# Cannot boot my SERVER help!



## gkontos (Jul 7, 2010)

Hi everyone and sorry for the loud title. The situation is like this:
Upgraded to 8.1 RC2 a week ago from 8.0 Everything went fine. My system is a ZFS root and I never had any issues. I also upgraded my ZFS version to 14. 
Anyway, today I noticed a funny noise from a fan so I decided to poweroff the system until I get back from work. I cleaned that fan and when I boot my system displays :


```
ZFS: unsupported ZFS version 14 (should be 13)
ZFS: unsupported ZFS version 14 (should be 13)
ZFS: unsupported ZFS version 14 (should be 13)
ZFS: unsupported ZFS version 14 (should be 13) 
ZFS: unsupported ZFS version 14 (should be 13)
no ZFS pools located, can't boot
```

Please help!

Thanks,

George


----------



## gkontos (Jul 7, 2010)

I am downloading the livefs. I think that I might have to reinstall the bootstrap on gptzfsboot. It makes sense since the system was never rebooted with the V14 zfs version.


----------



## nekoexmachina (Jul 7, 2010)

gkontos said:
			
		

> I am downloading the livefs. I think that I might have to reinstall the bootstrap on gptzfsboot. It makes sense since the system was never rebooted with the V14 zfs version.
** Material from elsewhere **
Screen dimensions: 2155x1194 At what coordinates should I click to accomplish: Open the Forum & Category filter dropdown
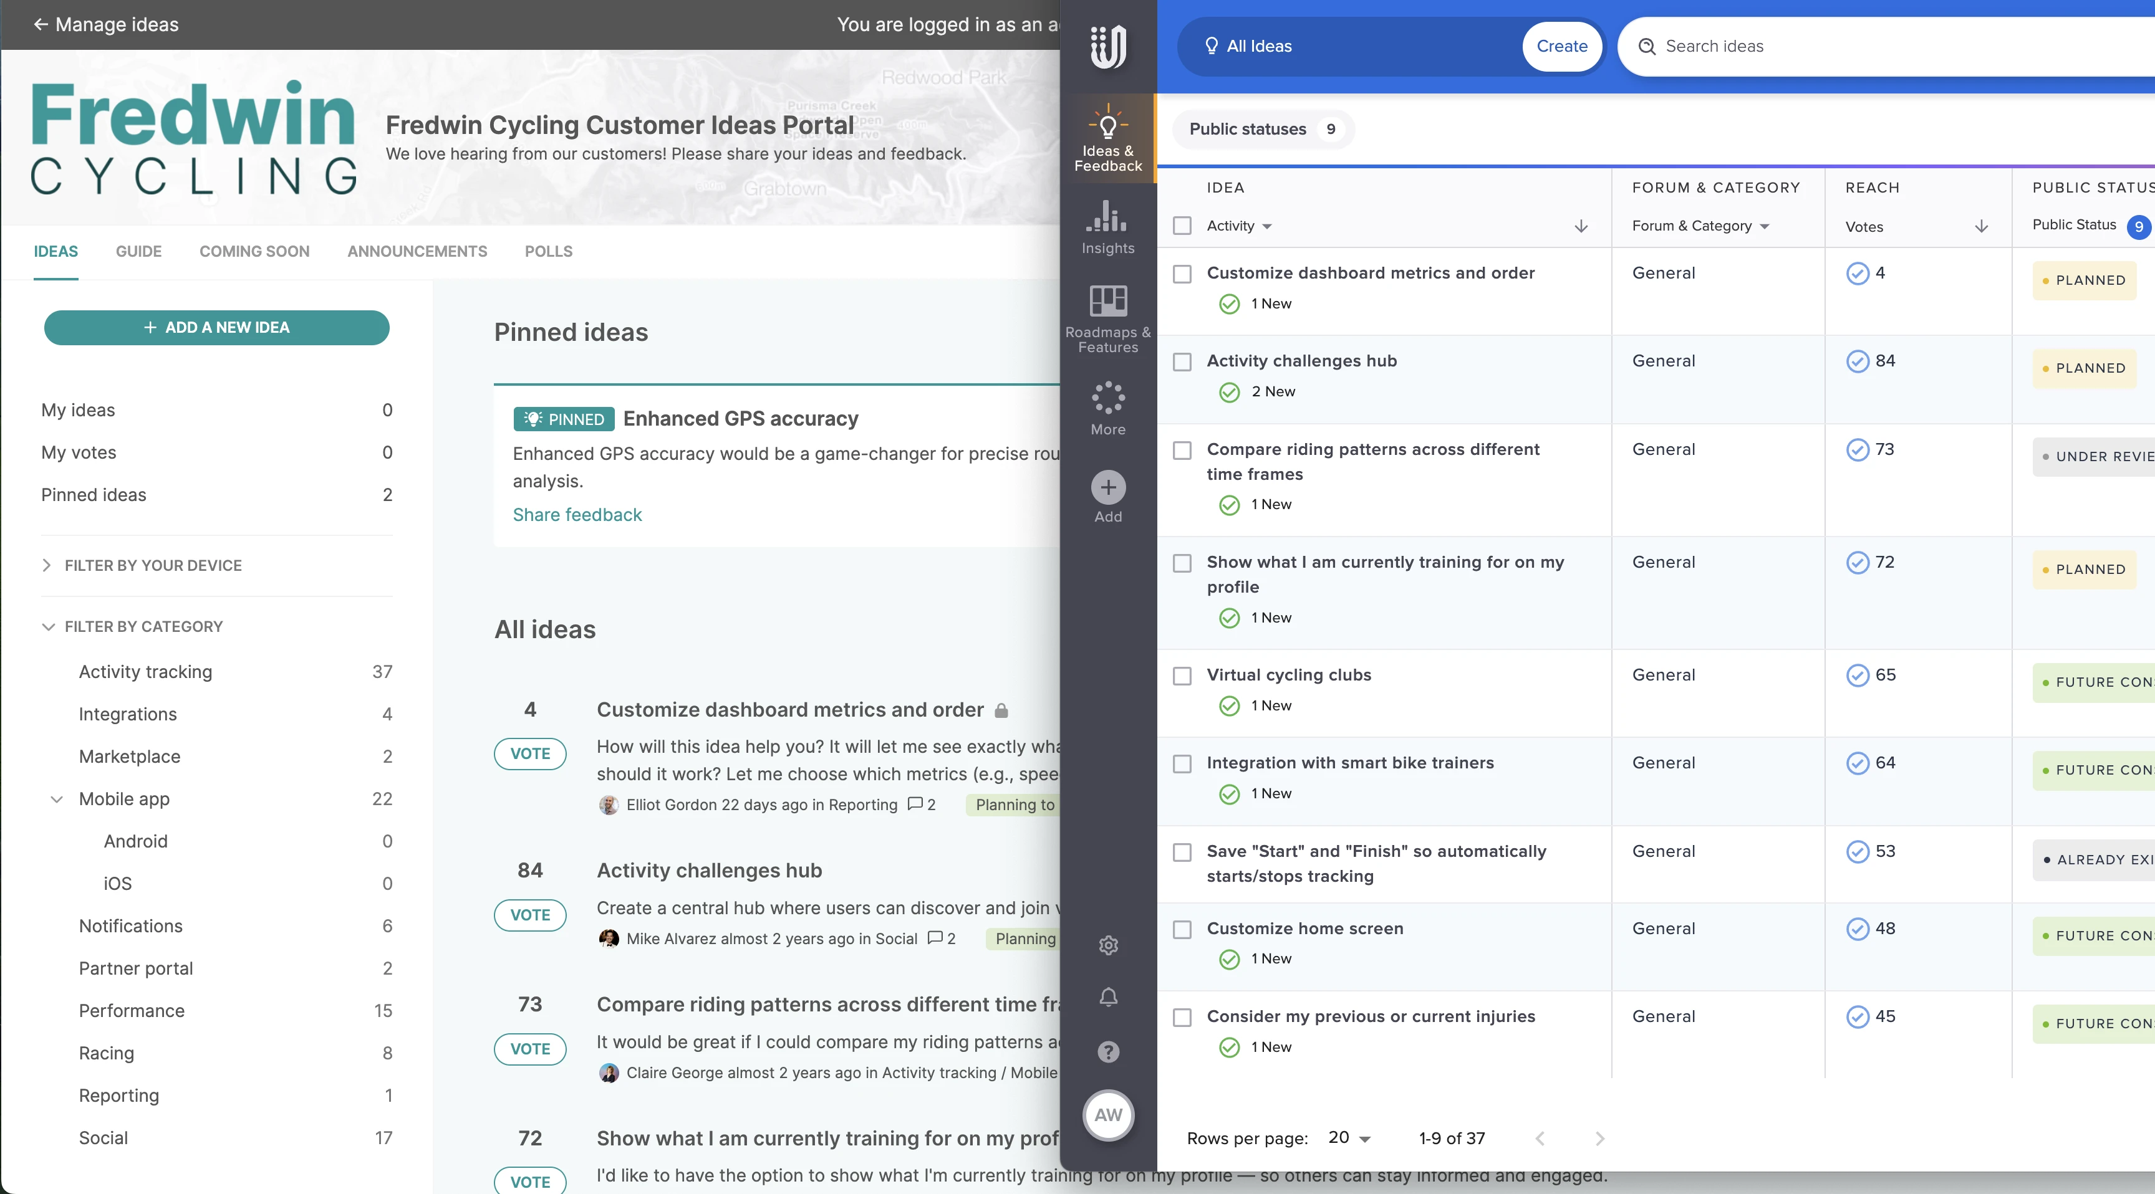coord(1700,226)
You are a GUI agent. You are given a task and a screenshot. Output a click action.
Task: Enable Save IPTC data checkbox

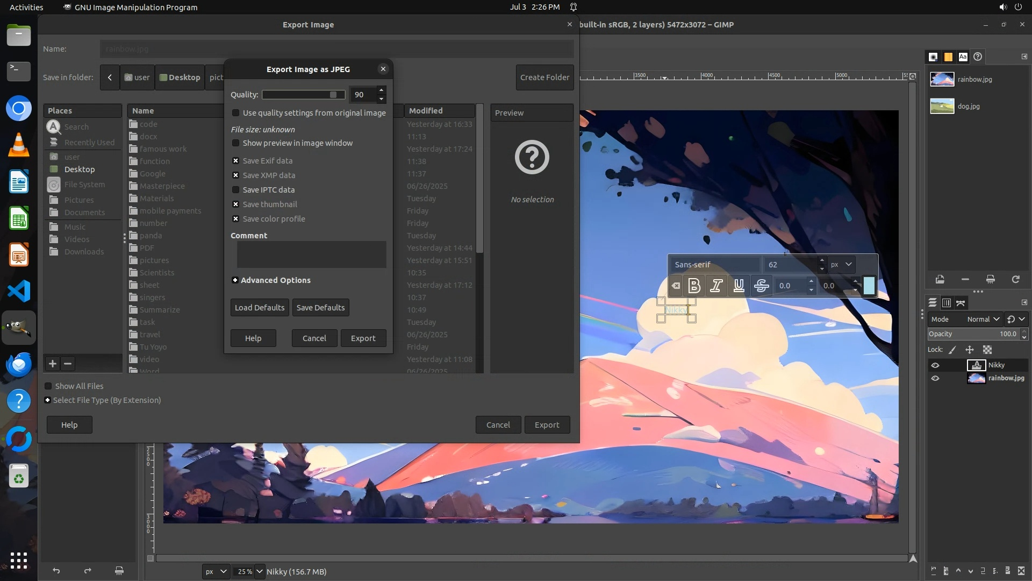pyautogui.click(x=235, y=190)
8.1 or 7.3(?) one, not 8.0, it does not support v14.


----------



## gkontos (Jul 7, 2010)

nekoexmachina said:
			
		

> 8.1 or 7.3(?) one, not 8.0, it does not support v14.


8.1 rc2


----------



## gkontos (Jul 7, 2010)

I don't believe this. livefs CD can not mount itself x(


----------



## gkontos (Jul 7, 2010)

Solved!


```
Fixit# gpart bootcode -b /mnt2/boot/pmbr -p /mnt2/boot/gptzfsboot -i 1 adXX
```


----------